Amazon Lambda VPC configuration in Amazon ParallelCluster
Amazon ParallelCluster uses Amazon Lambda to perform operations during the lifecycle of the cluster. An Amazon Lambda function always runs in a VPC owned by the Lambda service. This Lambda function can also be connected to private subnets in a virtual private cloud (VPC) to access private resources.
Note
Lambda functions can't connect directly to a VPC with dedicated instance tenancy. To connect to resources in a dedicated VPC, peer the dedicated VPC to a second VPC with a default tenancy that can connect to a dedicated VPC.
For more information, see Dedicated Instances in the Amazon EC2 User Guide for Linux Instances and How do I connect a Lambda function to a dedicated VPC?
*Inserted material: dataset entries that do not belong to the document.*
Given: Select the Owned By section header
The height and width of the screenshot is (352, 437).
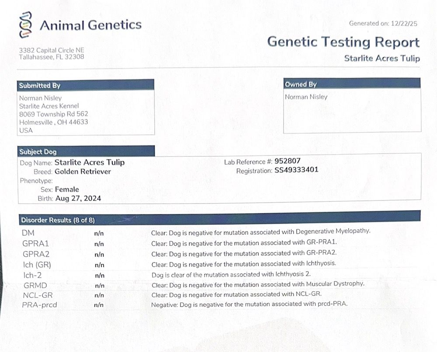Looking at the screenshot, I should (301, 84).
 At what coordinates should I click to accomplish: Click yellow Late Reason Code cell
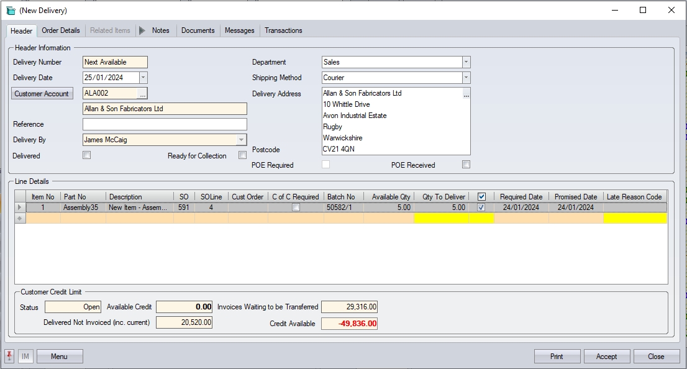point(634,218)
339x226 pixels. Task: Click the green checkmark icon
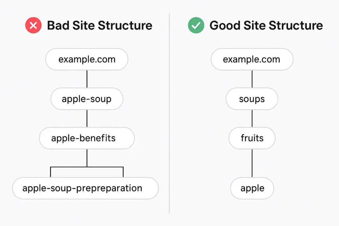tap(196, 25)
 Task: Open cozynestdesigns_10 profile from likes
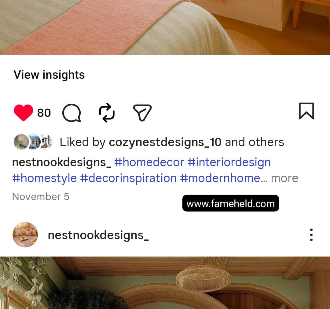pos(165,142)
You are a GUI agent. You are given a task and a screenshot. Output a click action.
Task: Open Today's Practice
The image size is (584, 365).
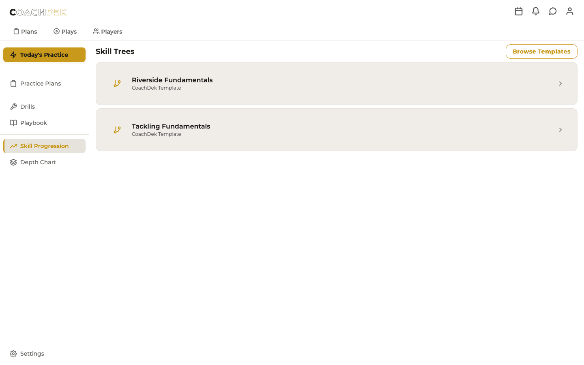point(44,54)
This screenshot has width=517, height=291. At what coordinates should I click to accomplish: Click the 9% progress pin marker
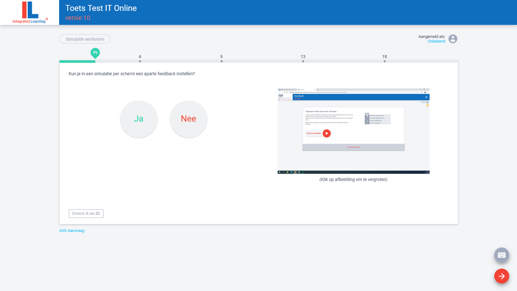click(x=95, y=52)
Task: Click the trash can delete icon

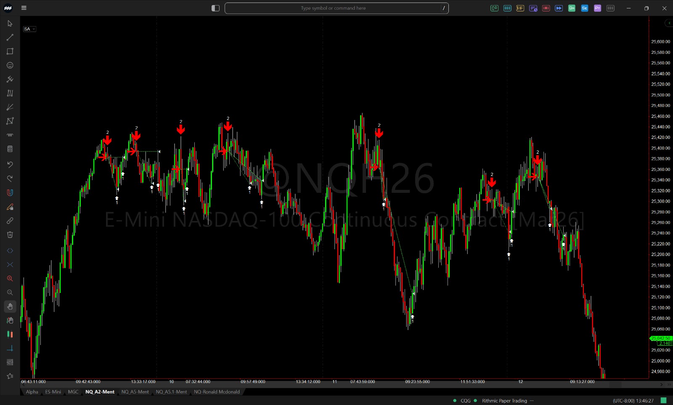Action: [x=10, y=234]
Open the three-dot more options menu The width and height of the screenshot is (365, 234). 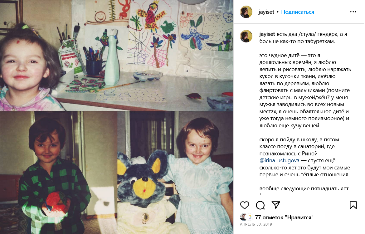pyautogui.click(x=353, y=12)
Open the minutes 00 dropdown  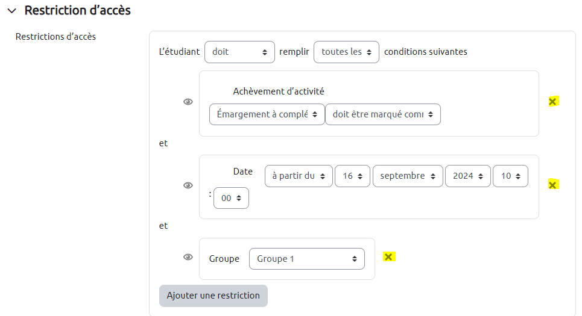(231, 198)

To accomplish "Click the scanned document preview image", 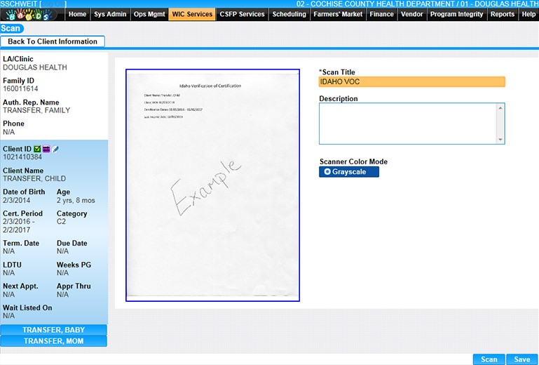I will tap(213, 185).
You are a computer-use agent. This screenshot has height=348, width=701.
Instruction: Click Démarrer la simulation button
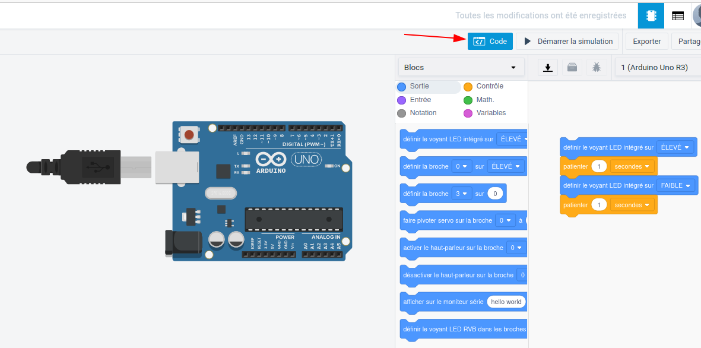(567, 42)
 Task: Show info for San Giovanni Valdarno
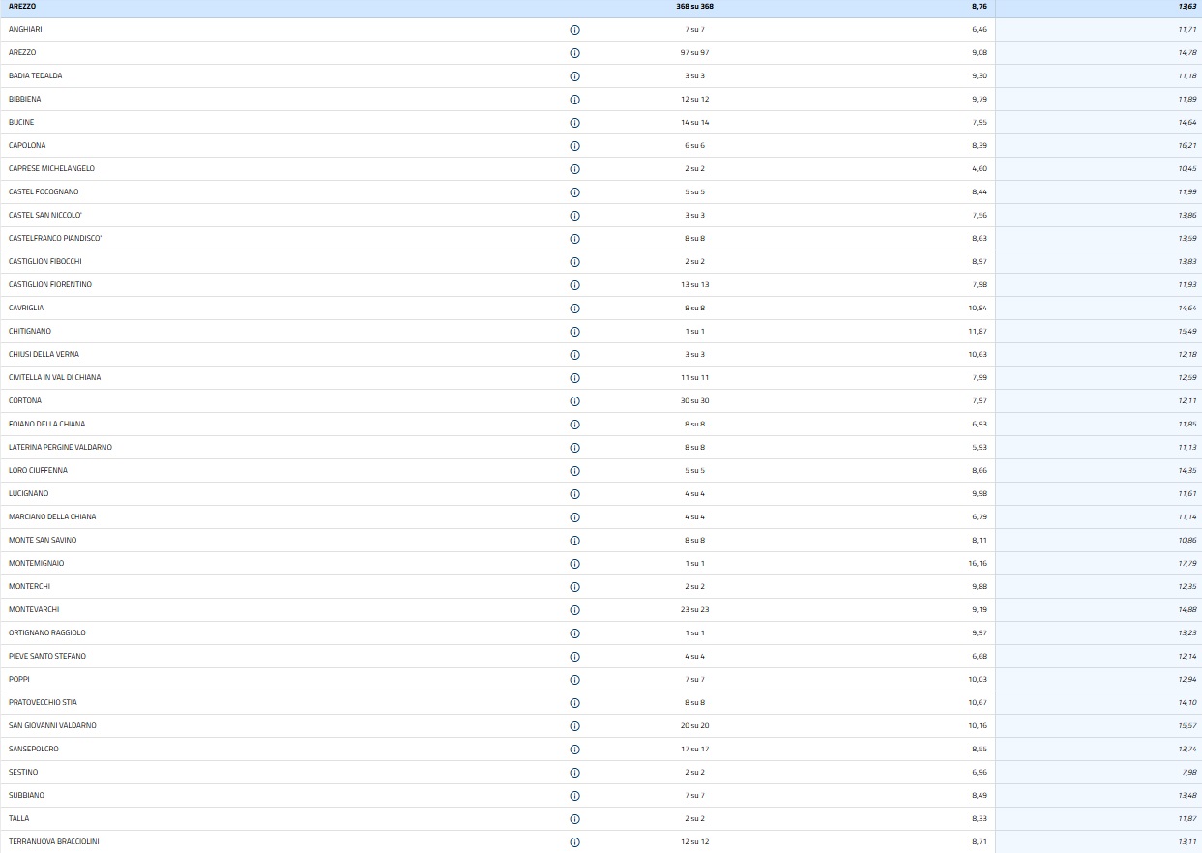(x=574, y=726)

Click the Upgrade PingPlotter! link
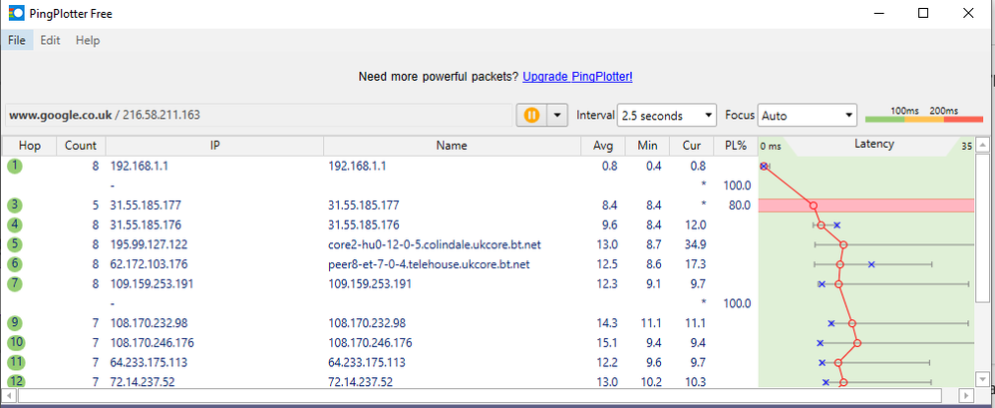(577, 76)

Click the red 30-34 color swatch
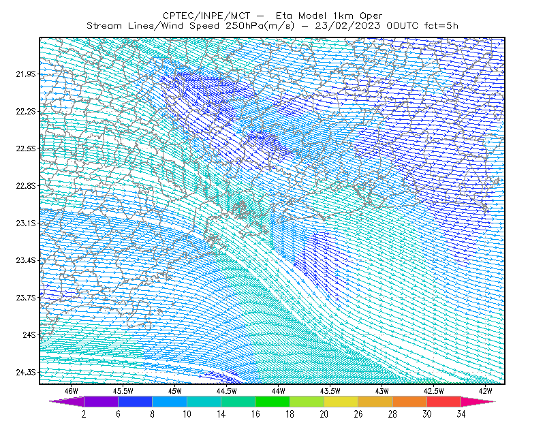coord(444,401)
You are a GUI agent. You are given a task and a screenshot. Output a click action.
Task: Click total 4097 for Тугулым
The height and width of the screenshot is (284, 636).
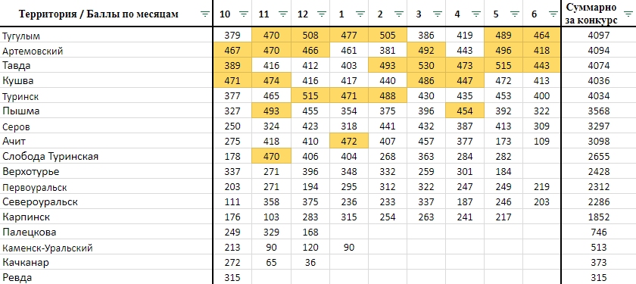599,36
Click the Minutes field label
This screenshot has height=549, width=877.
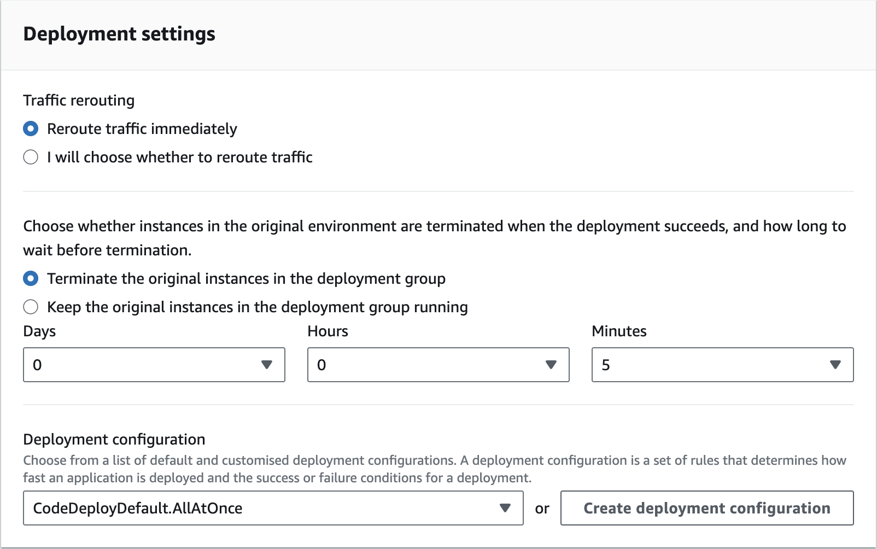click(619, 331)
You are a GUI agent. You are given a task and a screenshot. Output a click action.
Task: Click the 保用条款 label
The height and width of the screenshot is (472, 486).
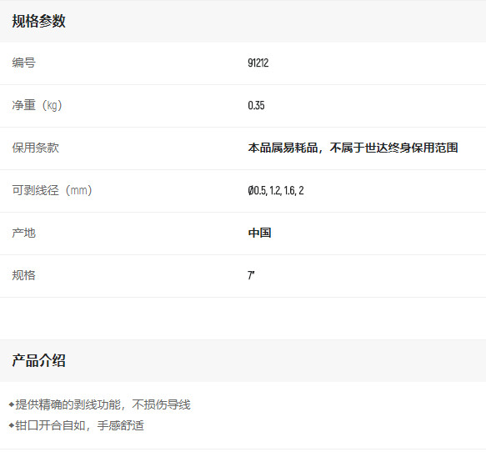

Lambda functions that are created by Amazon ParallelCluster can be connected to a private VPC. These Lambda functions need to access Amazon Web Services services. You can provide access through the internet or VPC endpoints by using the following methods.
-
Internet access
To access the internet and Amazon Web Services services, a Lambda function requires network address translation (NAT). Route outbound traffic from your private subnet to a NAT gateway in a public subnet.
-
VPC endpoints
Several Amazon services offer VPC endpoints. You can use VPC endpoints to connect to Amazon Web Services services from a VPC that doesn't have internet access. To view the list of Amazon ParallelCluster VPC endpoints, see Networking.
Note
Every combination of subnets and security groups must provide access to Amazon Web Services services using one these methods. Subnets and security groups must be in the same VPC.
For more information, see VPC endpoints in the Amazon Virtual Private Cloud User Guide and Internet and service access for VPC-connected functions in the Amazon Lambda Developer Guide.
To configure the use of Lambda functions and VPCs, see DeploymentSettings / LambdaFunctionsVpcConfig for clusters or DeploymentSettings / LambdaFunctionsVpcConfig for images.